AVAILABLE DATA -
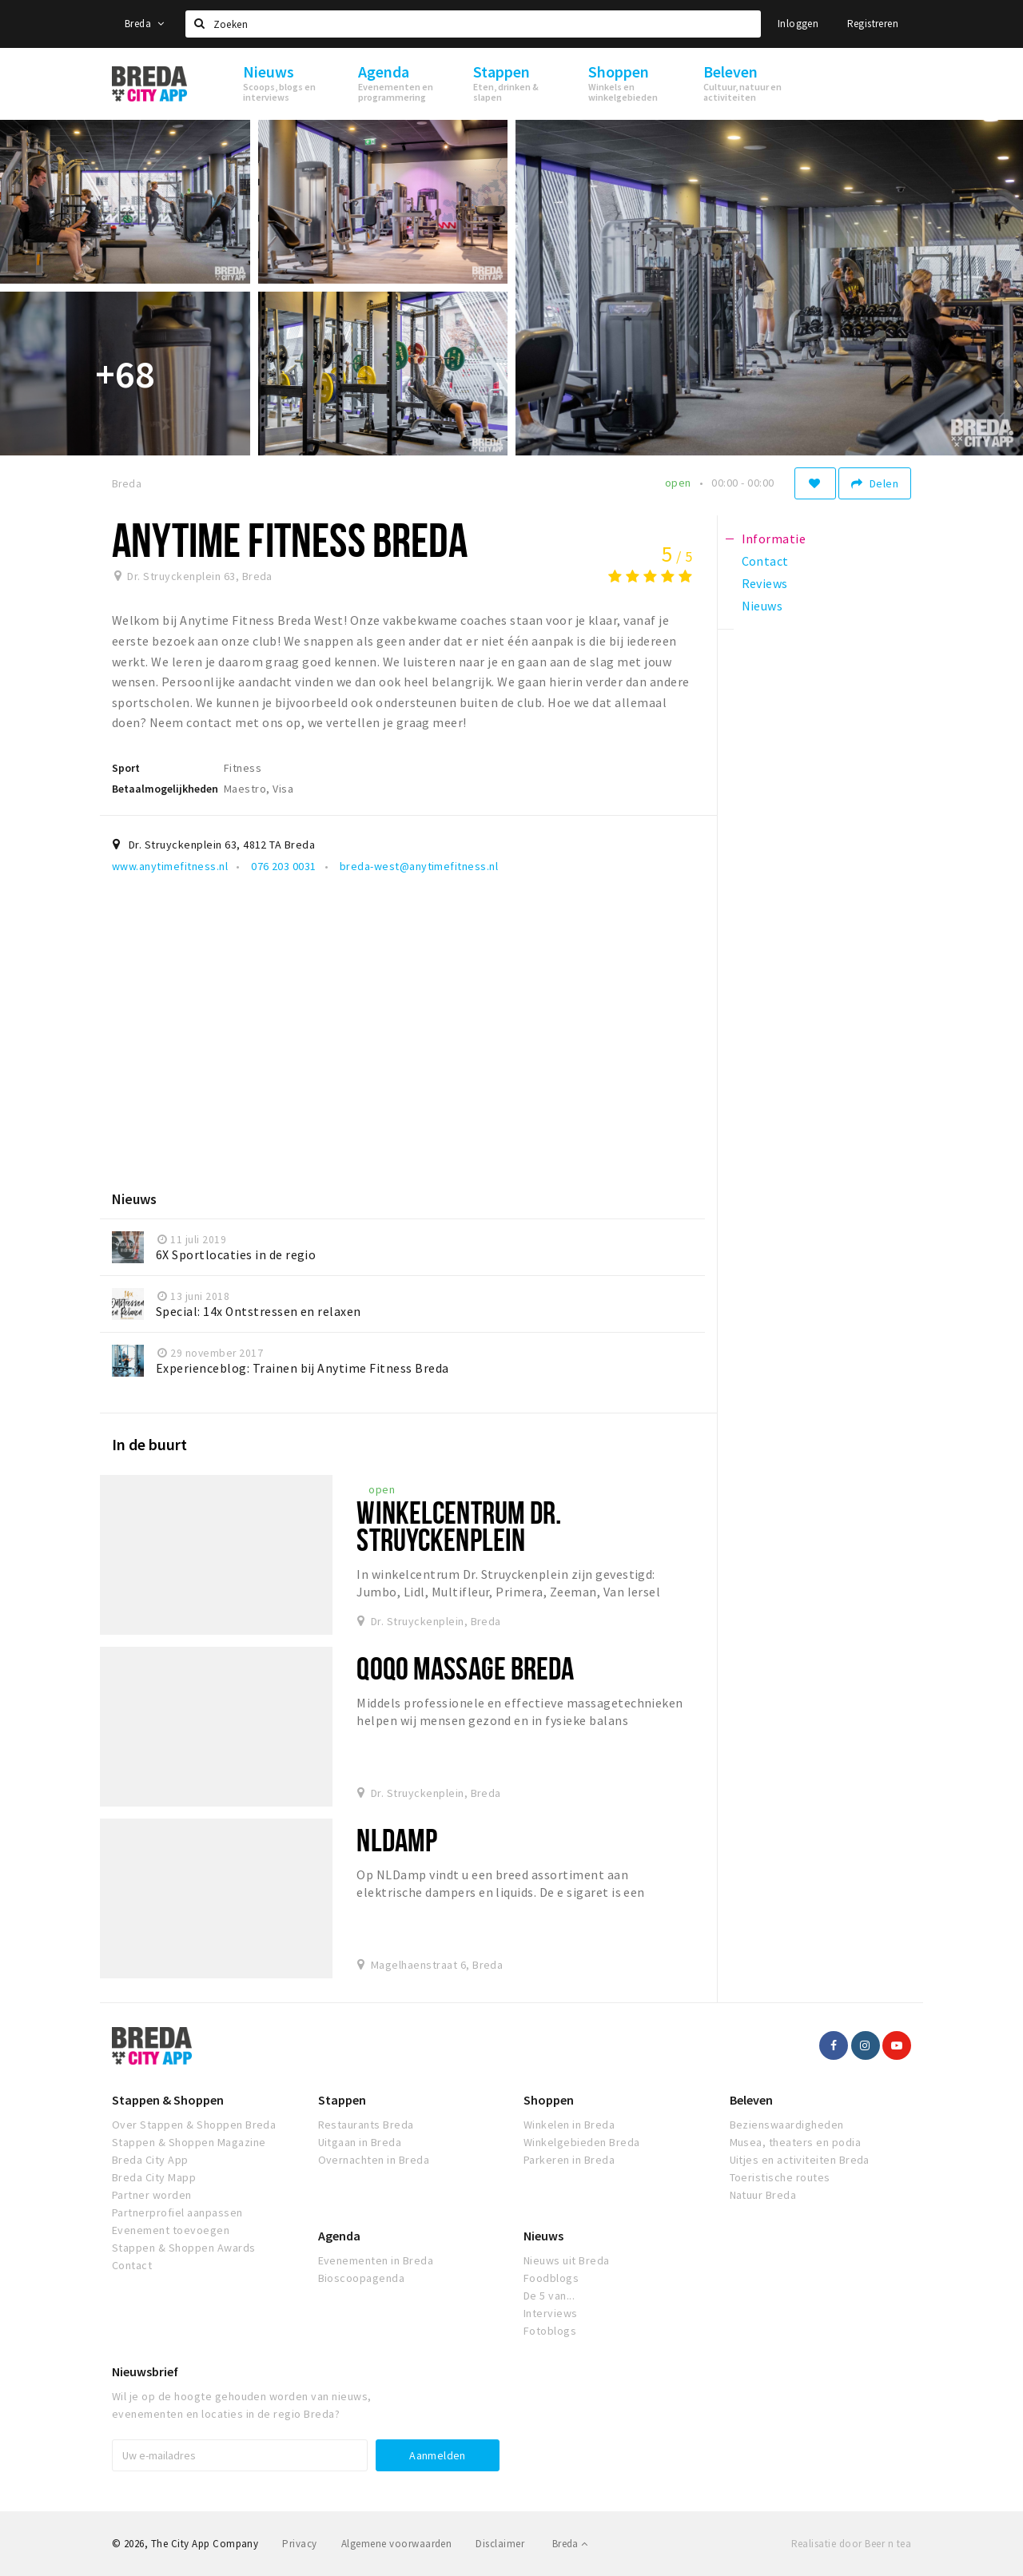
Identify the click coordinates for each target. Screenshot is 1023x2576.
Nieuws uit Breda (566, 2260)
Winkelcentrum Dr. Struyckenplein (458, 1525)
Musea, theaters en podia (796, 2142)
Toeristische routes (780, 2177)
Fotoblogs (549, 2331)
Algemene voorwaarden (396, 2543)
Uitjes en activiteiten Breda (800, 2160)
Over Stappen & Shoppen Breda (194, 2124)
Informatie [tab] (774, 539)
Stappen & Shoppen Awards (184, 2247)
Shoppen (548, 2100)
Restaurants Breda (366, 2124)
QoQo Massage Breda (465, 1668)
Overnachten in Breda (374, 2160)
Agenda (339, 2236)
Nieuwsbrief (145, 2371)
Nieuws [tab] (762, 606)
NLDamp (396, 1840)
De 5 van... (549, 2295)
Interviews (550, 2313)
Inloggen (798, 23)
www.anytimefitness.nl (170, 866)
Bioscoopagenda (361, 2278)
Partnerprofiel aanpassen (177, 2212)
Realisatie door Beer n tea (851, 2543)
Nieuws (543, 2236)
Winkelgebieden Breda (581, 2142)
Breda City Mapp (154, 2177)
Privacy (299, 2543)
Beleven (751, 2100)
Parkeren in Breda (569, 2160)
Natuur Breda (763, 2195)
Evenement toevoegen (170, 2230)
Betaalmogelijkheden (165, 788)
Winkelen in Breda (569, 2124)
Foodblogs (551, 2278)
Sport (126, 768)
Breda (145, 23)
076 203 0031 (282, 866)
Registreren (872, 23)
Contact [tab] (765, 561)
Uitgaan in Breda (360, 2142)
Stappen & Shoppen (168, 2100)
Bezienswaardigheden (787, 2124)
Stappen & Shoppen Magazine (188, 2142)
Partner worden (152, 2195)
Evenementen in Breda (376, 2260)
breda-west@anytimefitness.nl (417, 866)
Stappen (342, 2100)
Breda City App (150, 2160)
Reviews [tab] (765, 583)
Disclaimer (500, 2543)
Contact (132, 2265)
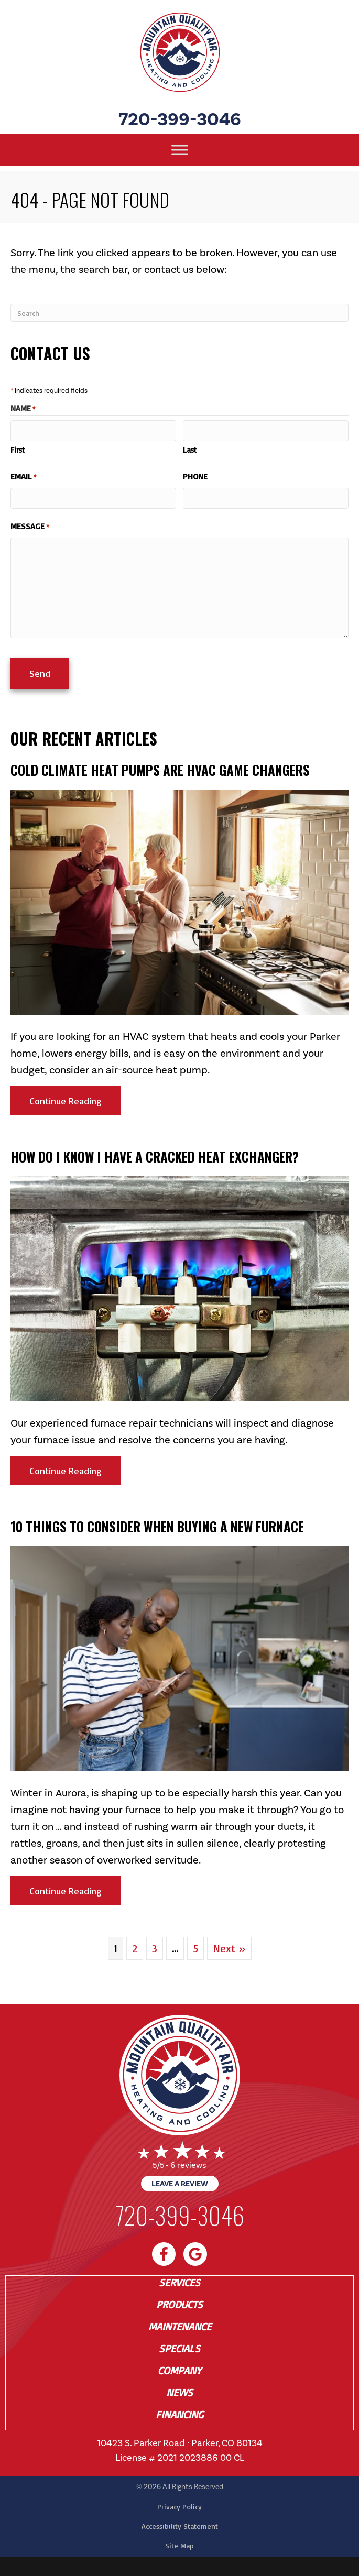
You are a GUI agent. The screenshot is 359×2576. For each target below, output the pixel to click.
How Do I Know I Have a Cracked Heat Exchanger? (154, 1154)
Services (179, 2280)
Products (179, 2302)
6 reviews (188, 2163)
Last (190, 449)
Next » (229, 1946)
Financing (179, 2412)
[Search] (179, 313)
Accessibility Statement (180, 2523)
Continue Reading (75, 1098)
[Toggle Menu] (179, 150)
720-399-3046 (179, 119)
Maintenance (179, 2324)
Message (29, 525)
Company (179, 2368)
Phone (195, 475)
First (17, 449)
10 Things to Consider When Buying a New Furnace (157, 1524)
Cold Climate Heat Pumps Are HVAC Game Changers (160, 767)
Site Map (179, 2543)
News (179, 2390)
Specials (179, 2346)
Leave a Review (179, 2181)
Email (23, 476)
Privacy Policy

EXERCISE PROMPT -
List each line of the listing above that contains the string "anytimefitness".

RESULT OF THE TASK -
www.anytimefitness.nl (170, 866)
breda-west@anytimefitness.nl (417, 866)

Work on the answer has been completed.